Famous surrealist painter Salvador Dali almost never slept. Instead, he practiced micro-naps that lasted less than a second. He called this: "Slumber with a Key", a technique he learned from Capuchin monks. 
It works like this: He would sit in a chair, with a key in one hand above a metal plate placed on the floor, and start to fall asleep. As soon as he began to slumber, the key would slip from his hands and clang against the metal plate, waking him instantly. 
Dali claimed that this technique allowed him to tap into a lucid state where he would find all the inspiration he needed for his paintings.

So what is your inspiration technique?? :D 







Egg Born.


----------



## Saxer (Jul 26, 2013)

Sasje @ 12.7.2013 said:


> So what is your inspiration technique??


sleeping enough to be motivated to work :wink:


----------



## kutai (Jul 26, 2013)

Find great music > Analyze > Try to imitate > Fail > Create something slightly new from the failed attempt.


----------



## IgnasiVelasco (Jul 26, 2013)

For me the best time to compose is right after I finish a book, a movie, or a videogame. Especially if they have a deep story that makes me reflect a lot.

There are some movies that move you to a "I don't wanna go back to reality" state... and that's the perfect time to make music, in my opinion.

I often find myself going home after the cinema thinking only about the movie I just watched, and somehow I create much more interesting stuff during that day.

If I stay home for days trying to come up with something, it often has the opposite effect for me.


----------



## sluggo (Jul 26, 2013)

Gettin paid yo.

Trouble is, you get used to it. Then when nobody is payin you don't compose...then you like "dayum, I must be a HO!"


----------



## Cruciform (Jul 26, 2013)

sluggo @ Sat Jul 27 said:


> Gettin paid yo.
> 
> Trouble is, you get used to it. Then when nobody is payin you don't compose...then you like "dayum, I must be a HO!"

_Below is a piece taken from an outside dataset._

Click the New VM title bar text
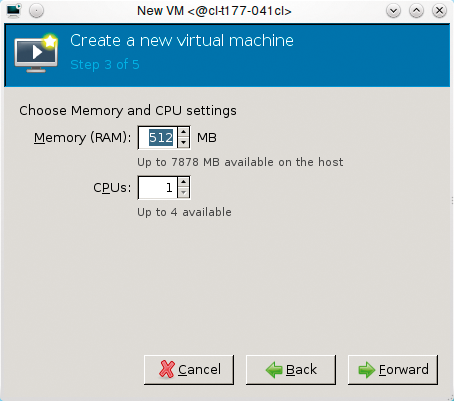The height and width of the screenshot is (401, 454). 214,11
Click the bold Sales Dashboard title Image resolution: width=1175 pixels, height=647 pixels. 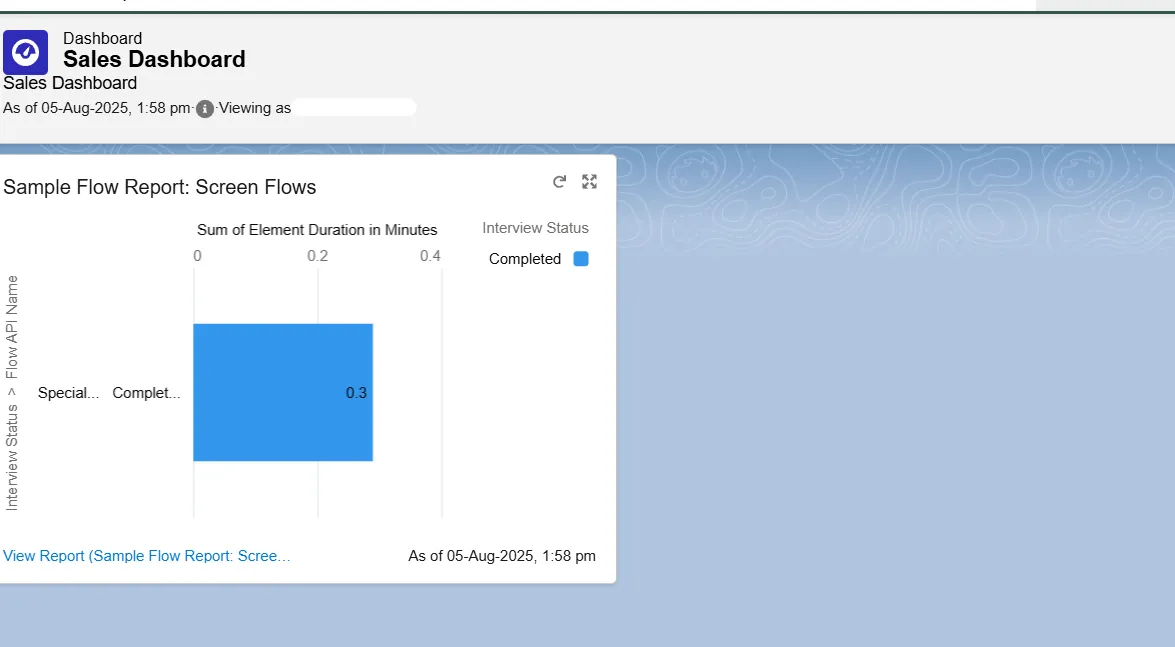[x=154, y=60]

Funniest thing I've read on here in forever. :lol:


----------



## Resoded (Jul 26, 2013)

For me it's all about getting in the correct frame of mind. As soon as I feel what I want to write, then I'll know when I've got it. Writing things without feeling it first often turns into lifeless music for me. I guess I get into the correct frame of mind by daydreaming a lot. One problem with this is that the longer I spend hearing a piece, working on details, the more I get used to it and the feeling disappears. It can be tricky to get back into the zone once I've gotten used to the piece, so this highlights the need to move on and not get bogged down in details, and also to practice my craft so that I have the skills to write fluidly. On top of that, I get technical ideas sometimes, and these are often triggered by what I hear or when I try to understand how other composers structure their work.

Oh, and a side note on triggering inspiration. I've found that there are too many choices. There are so many instruments, synths, noises, reverbs... it's like pushing a reluctant cat through a funnel. So my inspiration really kicks off when I limit myself and decide beforehand which instruments I should use and make a basic layout of the structure of the piece. So for example if I would ask you to do whatever you want, but make it creative, it could lead to you blanking. But if I'd ask you to design a house with at least 17 floors and it HAS to be in the shape of a banana, I think most people would start getting ideas and images in their head. Or maybe it's just me who definitely thinks that banana house needs a water slide...


----------